230. (Treaty Division?) Following is text of note dated December 17 initialed Evatt handed me December 24 by Hodgson.4

  • “(1) I have noted the decision of Mr. Hull, conveyed to me through the Australian Minister at Washington5 that the United States Government could not sanction the conclusion of the proposed trade agreement between the United States and Australia.
  • (2) Knowing as I do the keen personal interest Mr. Hull has long taken in the trade program of the United States Department of State I fully appreciate that Mr. Hull has come to this decision with regret.
  • (3) As you know negotiations for a trade agreement between our respective Governments has been protracted. The first series of conversations was initiated by the Australian Government in 1929. These continued into the Gullett–Moffatt negotiations which unfortunately proved abortive. You are also well aware of the 1937–1938 multilateral conversations when the Australian Government assisted at considerable sacrifice to its own interest in the making of agreements between the United States Government and the Government of Canada and between the United States Government and the Government of the United Kingdom.6
  • (4) It was not only our understanding but a specific condition of our concurrence, that at a later date all three countries concerned would assist Australia in every possible way in the making of an agreement with the United States of America.

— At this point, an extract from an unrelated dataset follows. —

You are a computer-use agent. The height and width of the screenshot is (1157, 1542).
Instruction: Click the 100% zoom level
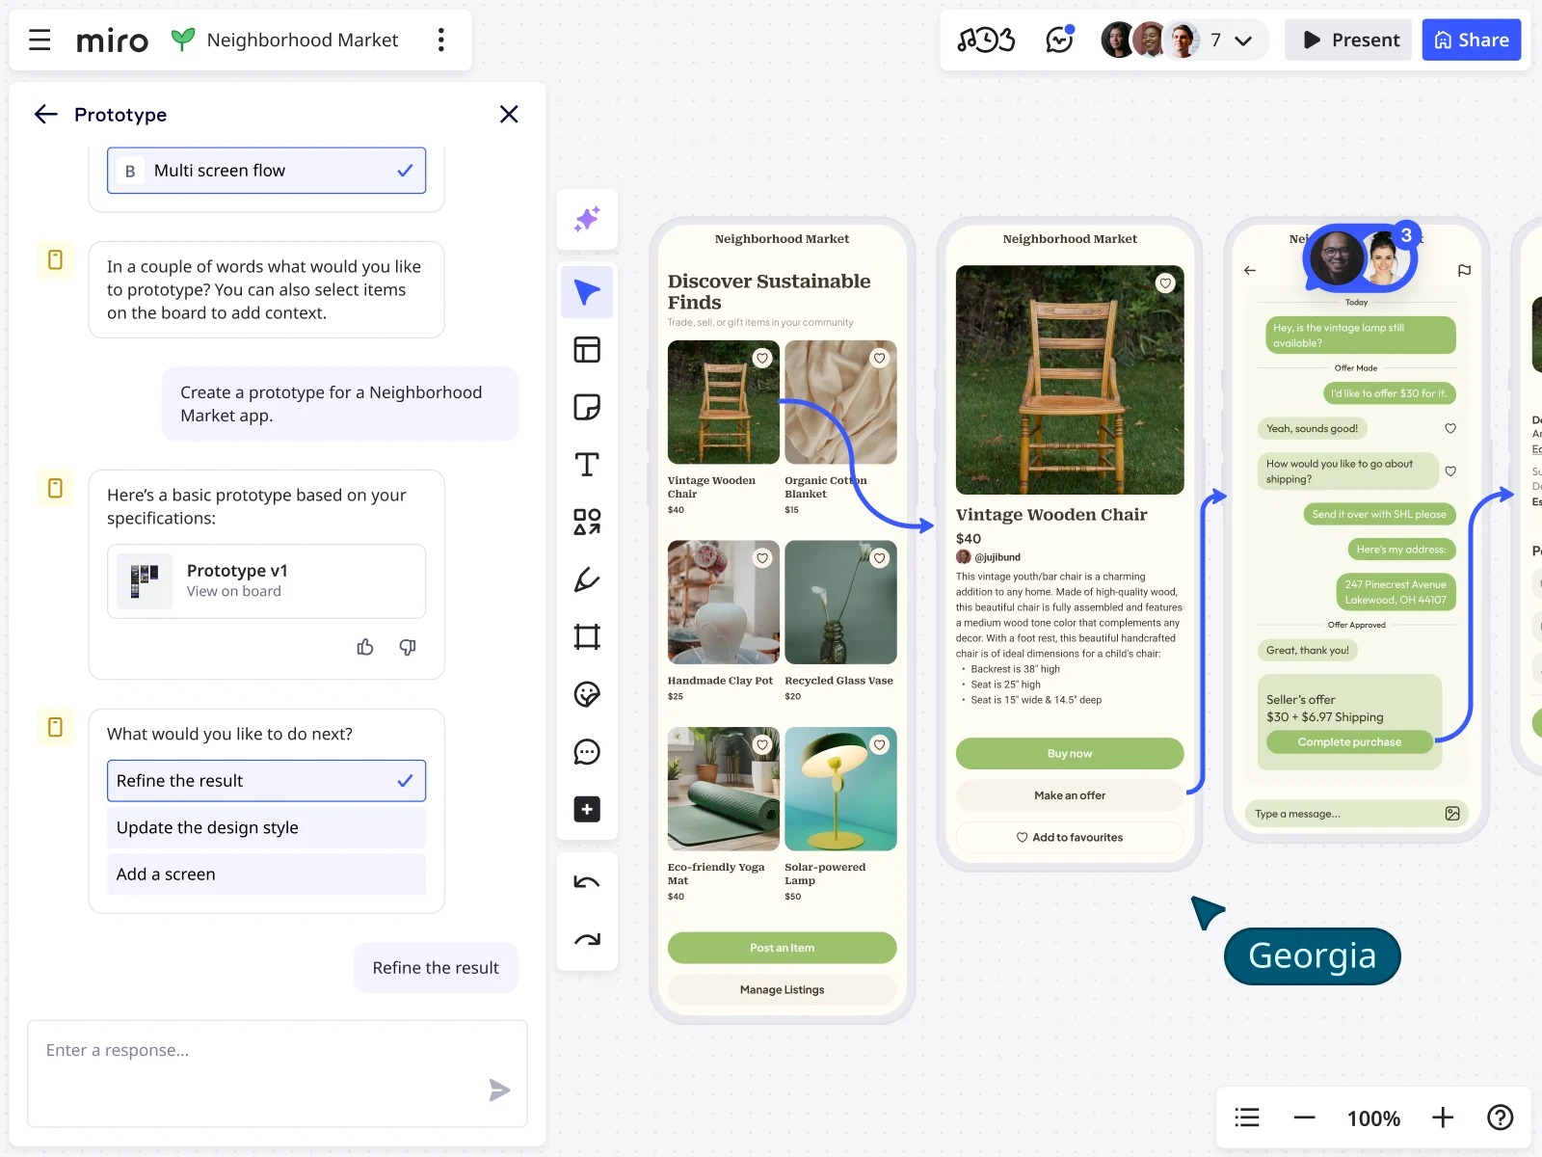(x=1373, y=1118)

  • (5) The recent series of discussions commenced in 1941 at the suggestion of the United States Secretary of State. It was our understanding at that time that the State Department was eager to achieve an agreement as a practical demonstration of the important possibilities of the trade program. We responded immediately and in July 1941 sent a delegation to America to enter into discussions. These long continued discussions will now have to be terminated.

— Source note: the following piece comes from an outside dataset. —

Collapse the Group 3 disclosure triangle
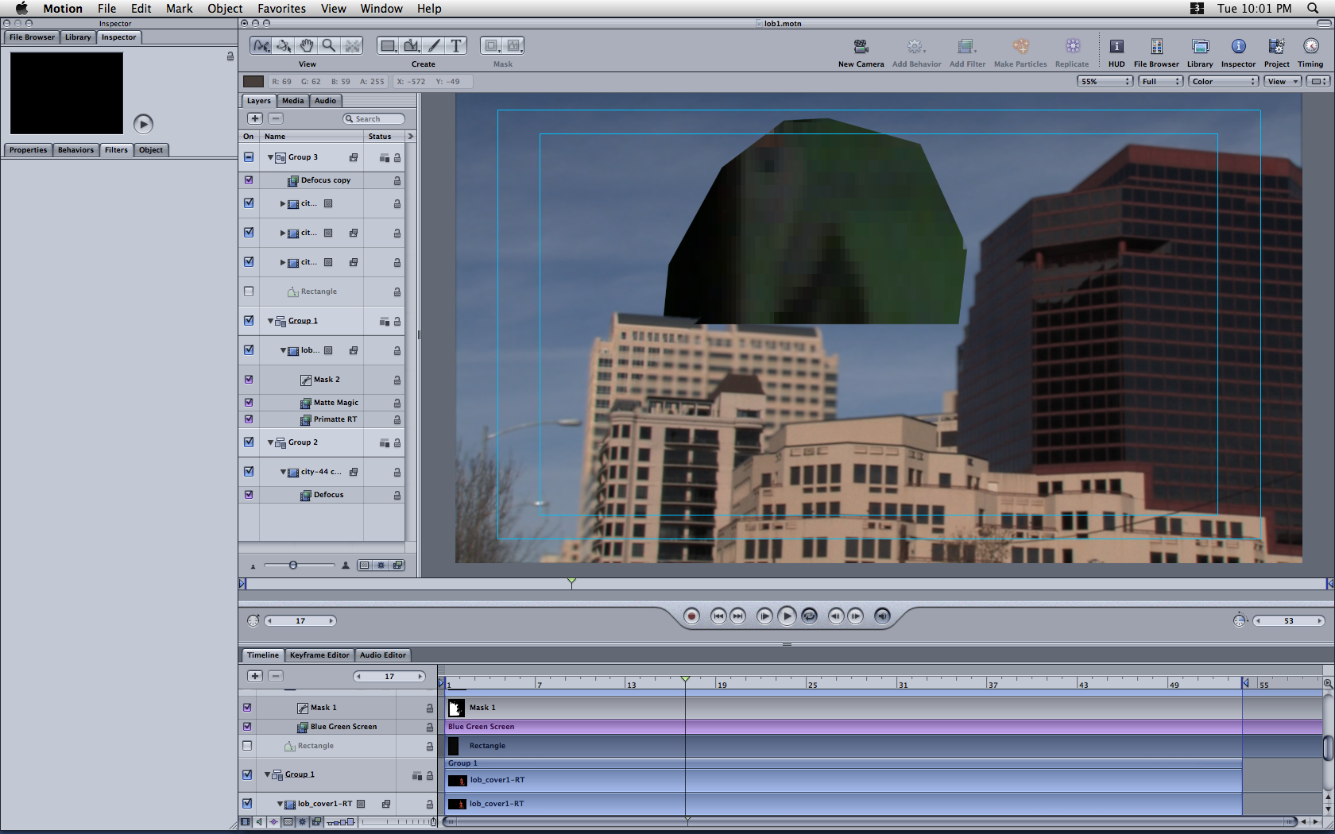Screen dimensions: 1335x834 point(270,157)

  • (6) We had appreciated that owing to local considerations of importance, the negotiations would have to be completed at the latest by January 1944. It was to avoid just the complications due to local American politics—which Mr. Hull has given as the reason for not continuing negotiations—that we had instructed our representatives to pursue the matter actively. Further, we were led to believe that the offers and concessions proposed were satisfactory in principle. Therefore, [Page 118] we look forward to making an agreement with the United States in the near future.
  • (7) Further in common with the United States we have regarded such an agreement as being one practical means of implementing article 7 of the mutual aid agreement. We believe that the United States shared our opinion that bilateral negotiation between nations on trade matters which contributed to the elimination of discrimination and to an improved plan of international trade would be an effective illustration of the principles of the Atlantic Charter.7
  • (8) For these reasons we have not been able to understand the attitude recently adopted by the United Kingdom and United States officials discussion article 7 in Washington, that it would not be opportune for these bilateral discussions to be continued. Naturally, we hoped and even expected that [in view] of paragraph 4 the State Department would support us in our view. It was for that reason that I instructed the Australian Minister at Washington to discuss the matter with Mr. Hull and to invite the United States Government to complete negotiations for an agreement.
  • (9) I should be glad if you would convey my regrets to Mr. Hull that he is not free to complete negotiations and sanction an agreement. At the same time I wish to place on record the fact that the Australian Government had actively pursued these negotiations to the very end, and regrets that for domestic reasons the United States Government is not in a position to enter into a trade agreement with the Commonwealth of Australia.”
Johnson
  1. W. R. Hodgson, Australian Secretary of the Department of External Affairs.
  2. Richard G. Casey.
  3. For correspondence in 1937 and 1938 regarding trade relations between the United States and Australia, see Foreign Relations, 1937, vol. ii, pp. 136 ff., and ibid., 1938, vol. ii, pp. 120 ff. For correspondence regarding reciprocal trade agreement negotiations between the United States and the United Kingdom, see ibid., 1937, vol. ii, pp. 1 ff., and ibid., 1938, vol. ii, pp. 1 ff.; for text of agreement, signed November 17, 1938, see Department of State Executive Agreement Series No. 164, or 54 Stat. (pt. 2) 1897. For negotiations between the United States and Canada, see ibid., 1937, vol. ii, pp. 160 ff., and ibid., 1938, vol. ii, pp. 164 ff.; for text of agreement, signed November 17, 1938, see Executive Agreement Series No. 149, or 53 Stat. (pt. 3) 2348.
  4. Foreign Relations, 1941, vol. i, p. 367.